Item-finding data
▬▬▬

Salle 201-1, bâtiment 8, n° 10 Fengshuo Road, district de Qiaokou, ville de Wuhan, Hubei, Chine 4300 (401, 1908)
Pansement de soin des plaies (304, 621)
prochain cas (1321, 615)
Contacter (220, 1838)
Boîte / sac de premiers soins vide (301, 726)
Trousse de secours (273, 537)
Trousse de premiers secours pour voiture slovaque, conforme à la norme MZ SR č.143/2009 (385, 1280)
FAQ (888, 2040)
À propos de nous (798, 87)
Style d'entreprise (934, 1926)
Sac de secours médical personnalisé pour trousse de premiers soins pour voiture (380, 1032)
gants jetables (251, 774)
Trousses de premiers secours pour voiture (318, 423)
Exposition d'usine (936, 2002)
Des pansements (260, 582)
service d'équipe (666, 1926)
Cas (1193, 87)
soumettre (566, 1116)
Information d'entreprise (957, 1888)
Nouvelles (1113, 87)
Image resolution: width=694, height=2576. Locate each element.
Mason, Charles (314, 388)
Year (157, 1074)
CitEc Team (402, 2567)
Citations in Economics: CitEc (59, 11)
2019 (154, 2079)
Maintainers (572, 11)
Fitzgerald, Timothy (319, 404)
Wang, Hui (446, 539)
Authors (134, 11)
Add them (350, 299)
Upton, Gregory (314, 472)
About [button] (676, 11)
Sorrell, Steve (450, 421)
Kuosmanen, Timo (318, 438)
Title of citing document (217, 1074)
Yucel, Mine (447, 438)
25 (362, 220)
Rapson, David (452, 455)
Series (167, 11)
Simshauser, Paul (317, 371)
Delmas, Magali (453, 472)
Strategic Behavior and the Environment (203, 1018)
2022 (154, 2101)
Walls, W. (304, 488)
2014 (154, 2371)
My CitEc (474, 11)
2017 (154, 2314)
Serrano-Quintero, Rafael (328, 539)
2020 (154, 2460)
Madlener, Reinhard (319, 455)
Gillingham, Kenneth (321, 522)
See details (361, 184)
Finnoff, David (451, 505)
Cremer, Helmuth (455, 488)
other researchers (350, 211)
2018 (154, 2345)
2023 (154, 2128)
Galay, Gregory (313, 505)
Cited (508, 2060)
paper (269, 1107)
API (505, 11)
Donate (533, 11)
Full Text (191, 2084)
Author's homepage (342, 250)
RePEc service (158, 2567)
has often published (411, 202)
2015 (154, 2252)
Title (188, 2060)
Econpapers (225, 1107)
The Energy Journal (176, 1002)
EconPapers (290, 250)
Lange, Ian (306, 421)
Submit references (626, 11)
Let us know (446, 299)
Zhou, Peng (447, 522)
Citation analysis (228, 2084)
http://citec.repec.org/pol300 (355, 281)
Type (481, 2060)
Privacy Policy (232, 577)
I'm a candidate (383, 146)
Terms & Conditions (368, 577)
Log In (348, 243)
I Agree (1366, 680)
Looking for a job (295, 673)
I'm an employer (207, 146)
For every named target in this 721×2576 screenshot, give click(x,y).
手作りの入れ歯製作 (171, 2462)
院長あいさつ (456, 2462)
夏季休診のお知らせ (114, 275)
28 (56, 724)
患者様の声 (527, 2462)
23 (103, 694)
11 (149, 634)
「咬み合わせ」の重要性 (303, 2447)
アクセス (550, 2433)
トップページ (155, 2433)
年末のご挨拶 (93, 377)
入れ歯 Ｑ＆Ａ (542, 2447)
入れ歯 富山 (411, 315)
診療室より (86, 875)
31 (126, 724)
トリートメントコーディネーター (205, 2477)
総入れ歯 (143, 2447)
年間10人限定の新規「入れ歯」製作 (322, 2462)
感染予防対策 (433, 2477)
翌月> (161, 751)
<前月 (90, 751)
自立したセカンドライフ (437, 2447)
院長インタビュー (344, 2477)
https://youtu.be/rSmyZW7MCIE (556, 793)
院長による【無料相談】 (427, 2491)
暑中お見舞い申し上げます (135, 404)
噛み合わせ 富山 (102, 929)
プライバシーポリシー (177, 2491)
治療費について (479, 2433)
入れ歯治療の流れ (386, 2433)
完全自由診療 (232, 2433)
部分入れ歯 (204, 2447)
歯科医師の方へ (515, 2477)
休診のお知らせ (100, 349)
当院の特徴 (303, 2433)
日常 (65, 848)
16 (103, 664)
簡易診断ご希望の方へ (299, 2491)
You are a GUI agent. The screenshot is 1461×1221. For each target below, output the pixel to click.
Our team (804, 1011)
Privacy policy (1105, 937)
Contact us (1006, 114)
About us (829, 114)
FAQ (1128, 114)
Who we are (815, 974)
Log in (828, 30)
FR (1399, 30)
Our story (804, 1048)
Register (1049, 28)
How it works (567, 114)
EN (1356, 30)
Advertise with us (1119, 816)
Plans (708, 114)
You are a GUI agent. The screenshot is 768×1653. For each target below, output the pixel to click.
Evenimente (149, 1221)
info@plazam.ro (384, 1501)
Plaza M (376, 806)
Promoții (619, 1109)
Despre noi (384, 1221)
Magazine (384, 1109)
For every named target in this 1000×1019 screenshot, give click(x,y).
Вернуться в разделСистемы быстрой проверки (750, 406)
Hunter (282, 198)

▬▬▬

**SHORT PROBLEM**
Copy the data above without any changes, starting at the line that contains "Full Text (191, 2084)" and ending with the last line of the data, both included.

**EXERCISE RESULT**
Full Text (191, 2084)
Author's homepage (342, 250)
RePEc service (158, 2567)
has often published (411, 202)
2015 (154, 2252)
Title (188, 2060)
Econpapers (225, 1107)
The Energy Journal (176, 1002)
EconPapers (290, 250)
Lange, Ian (306, 421)
Submit references (626, 11)
Let us know (446, 299)
Zhou, Peng (447, 522)
Citation analysis (228, 2084)
http://citec.repec.org/pol300 (355, 281)
Type (481, 2060)
Privacy Policy (232, 577)
I'm a candidate (383, 146)
Terms & Conditions (368, 577)
Log In (348, 243)
I Agree (1366, 680)
Looking for a job (295, 673)
I'm an employer (207, 146)
For every named target in this 721×2576 screenshot, give click(x,y).
手作りの入れ歯製作 (171, 2462)
院長あいさつ (456, 2462)
夏季休診のお知らせ (114, 275)
28 (56, 724)
患者様の声 (527, 2462)
23 (103, 694)
11 (149, 634)
「咬み合わせ」の重要性 (303, 2447)
アクセス (550, 2433)
トップページ (155, 2433)
年末のご挨拶 (93, 377)
入れ歯 Ｑ＆Ａ (542, 2447)
入れ歯 富山 (411, 315)
診療室より (86, 875)
31 (126, 724)
トリートメントコーディネーター (205, 2477)
総入れ歯 (143, 2447)
年間10人限定の新規「入れ歯」製作 (322, 2462)
感染予防対策 (433, 2477)
翌月> (161, 751)
<前月 (90, 751)
自立したセカンドライフ (437, 2447)
院長インタビュー (344, 2477)
https://youtu.be/rSmyZW7MCIE (556, 793)
院長による【無料相談】 (427, 2491)
暑中お見舞い申し上げます (135, 404)
噛み合わせ 富山 (102, 929)
プライバシーポリシー (177, 2491)
治療費について (479, 2433)
入れ歯治療の流れ (386, 2433)
完全自由診療 (232, 2433)
部分入れ歯 (204, 2447)
歯科医師の方へ (515, 2477)
休診のお知らせ (100, 349)
当院の特徴 (303, 2433)
日常 (65, 848)
16 (103, 664)
簡易診断ご希望の方へ (299, 2491)
You are a GUI agent. The screenshot is 1461×1221. For each target below, output the pixel to click.
Our team (804, 1011)
Privacy policy (1105, 937)
Contact us (1006, 114)
About us (829, 114)
FAQ (1128, 114)
Who we are (815, 974)
Log in (828, 30)
FR (1399, 30)
Our story (804, 1048)
Register (1049, 28)
How it works (567, 114)
EN (1356, 30)
Advertise with us (1119, 816)
Plans (708, 114)
You are a GUI agent. The screenshot is 768×1653. For each target below, output the pixel to click.
Evenimente (149, 1221)
info@plazam.ro (384, 1501)
Plaza M (376, 806)
Promoții (619, 1109)
Despre noi (384, 1221)
Magazine (384, 1109)
For every named target in this 1000×1019 screenshot, give click(x,y).
Вернуться в разделСистемы быстрой проверки (750, 406)
Hunter (282, 198)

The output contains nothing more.